▸ **Input material**
○ ○ ○ ○ ○
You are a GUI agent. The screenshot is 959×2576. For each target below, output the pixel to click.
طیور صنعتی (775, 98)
○ ○ ○ ○ ○
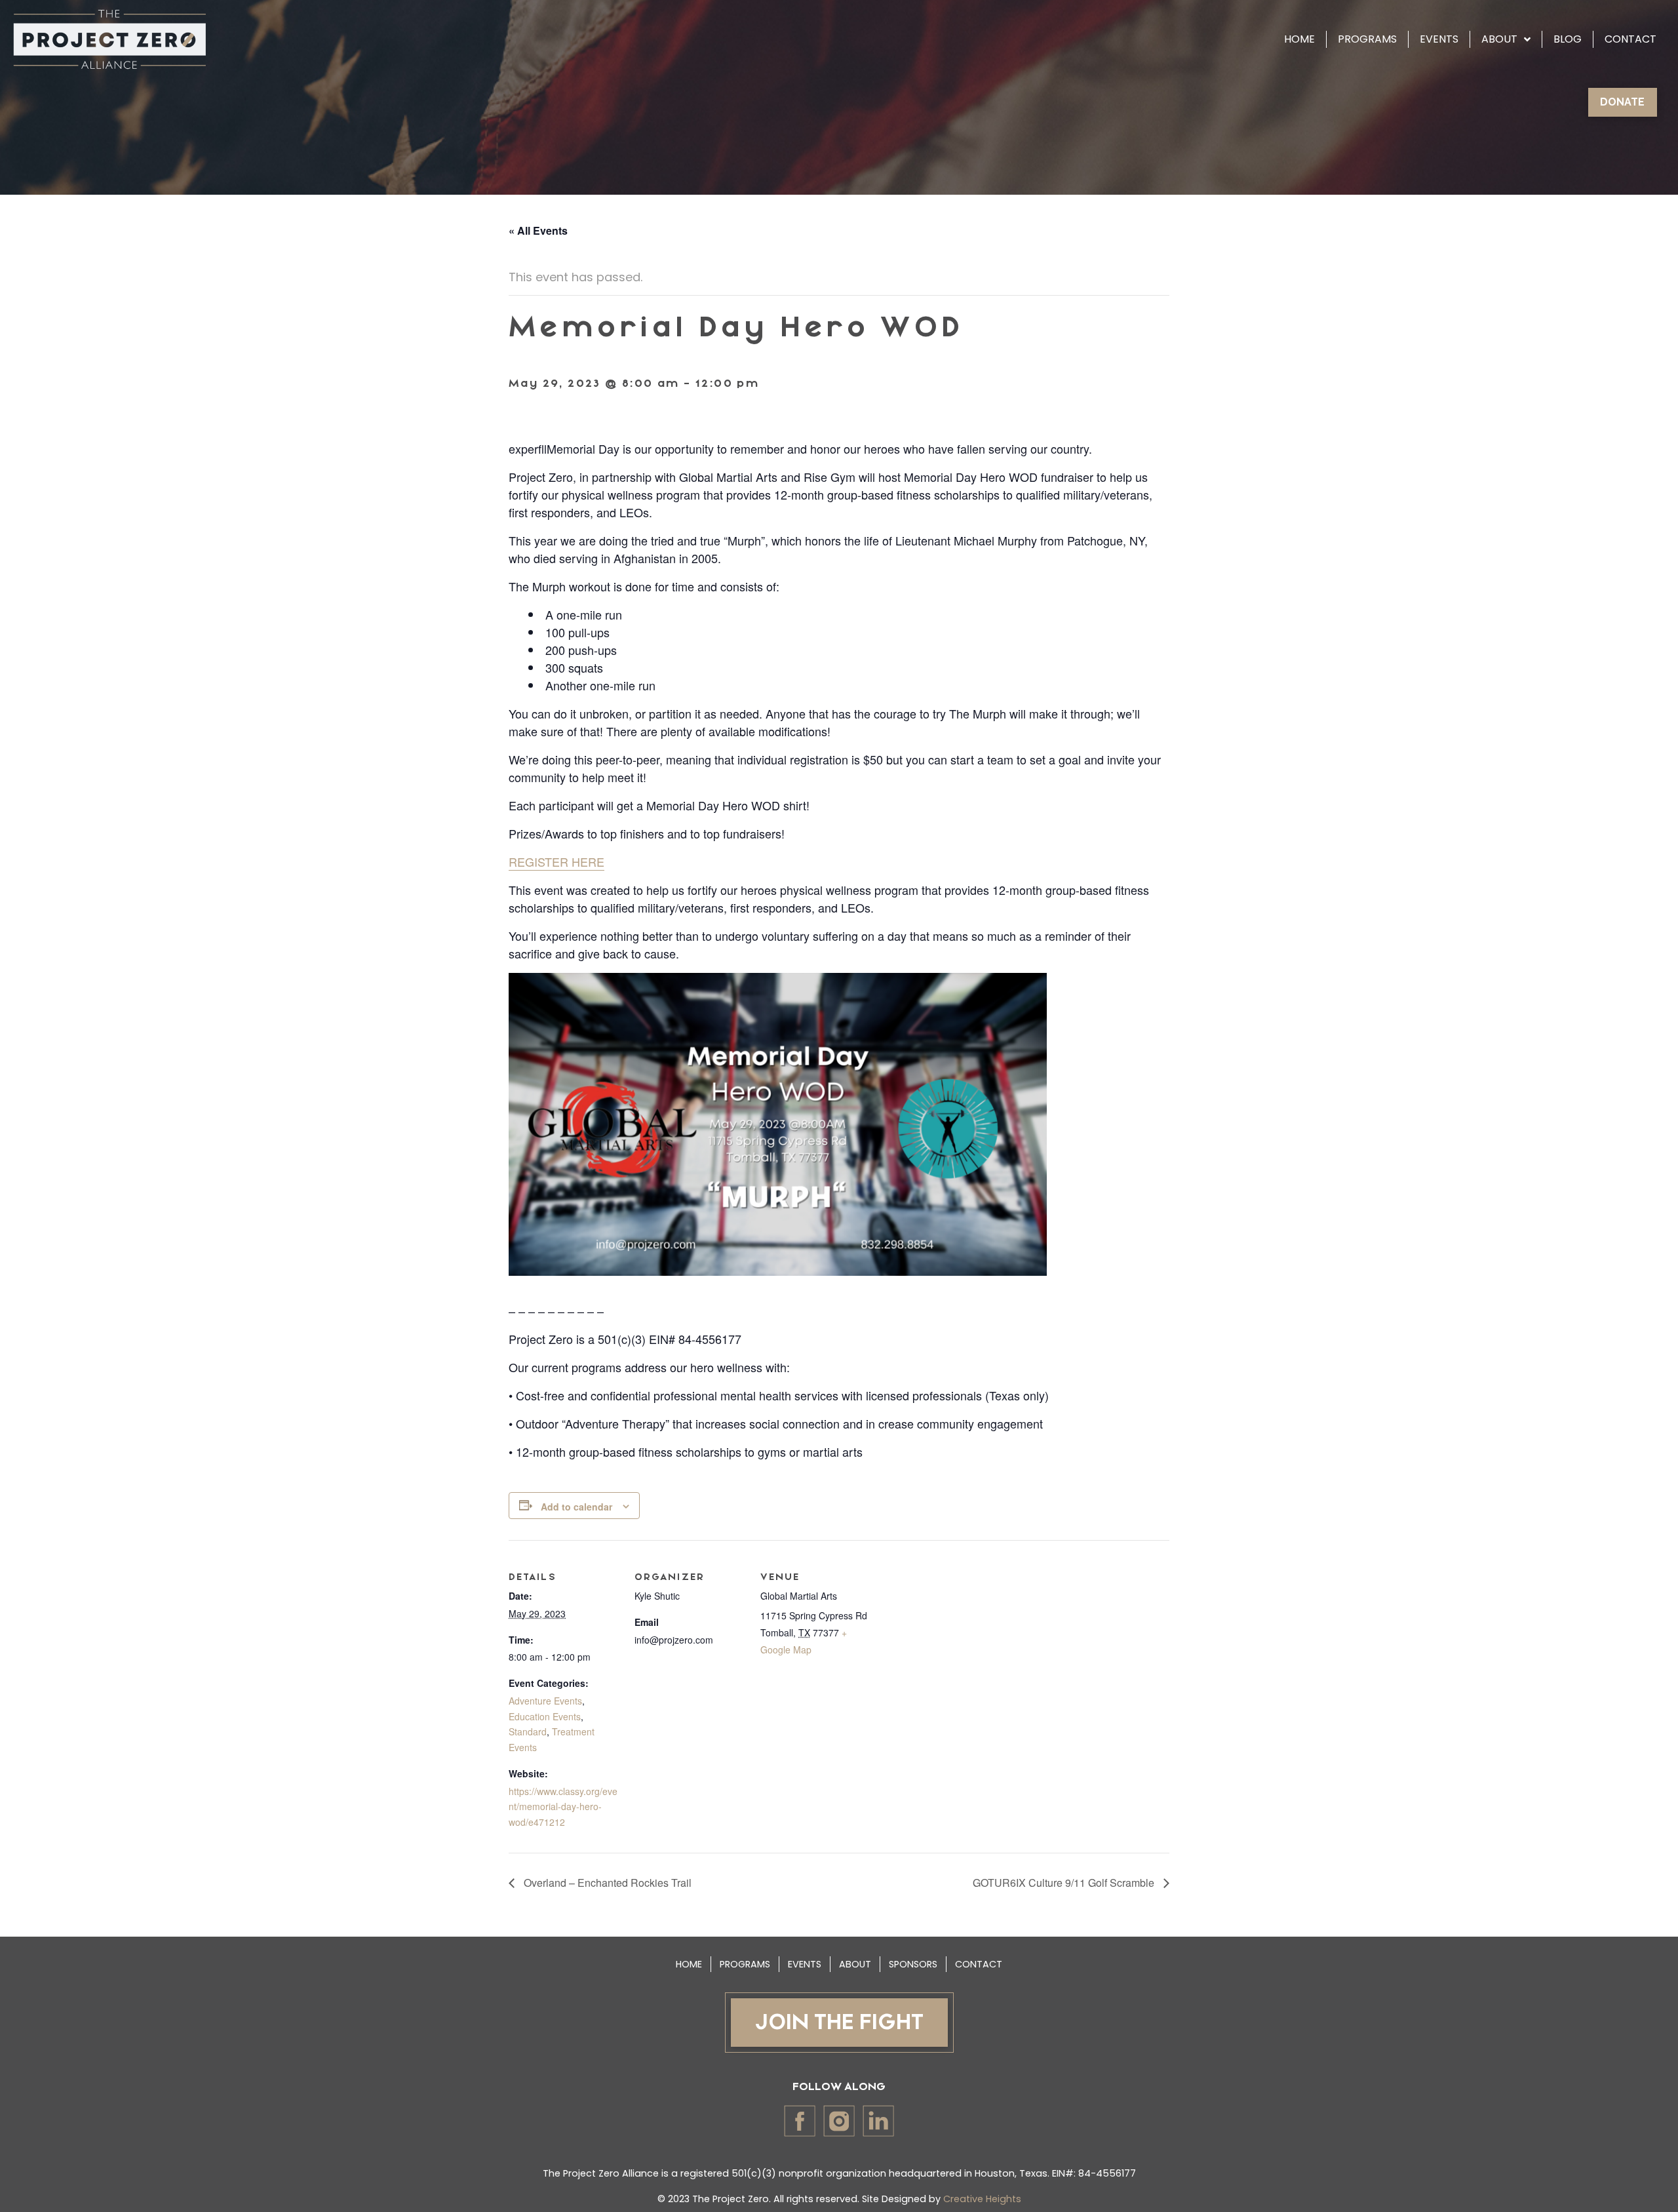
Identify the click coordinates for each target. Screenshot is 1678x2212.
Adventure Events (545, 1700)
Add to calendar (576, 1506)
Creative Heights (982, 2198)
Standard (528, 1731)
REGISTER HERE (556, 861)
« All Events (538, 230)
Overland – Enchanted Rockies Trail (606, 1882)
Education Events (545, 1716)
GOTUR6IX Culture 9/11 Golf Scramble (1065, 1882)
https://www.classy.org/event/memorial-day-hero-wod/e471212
○ ○ ○ ○ ○
Take exactly the lines from the one containing "You are a GUI" through the one containing "طیور صنعتی (775, 98)" in the data above, and output them with nothing added.

▸ **Solved problem**
You are a GUI agent. The screenshot is 959×2576. For each target below, output the pixel to click.
طیور صنعتی (775, 98)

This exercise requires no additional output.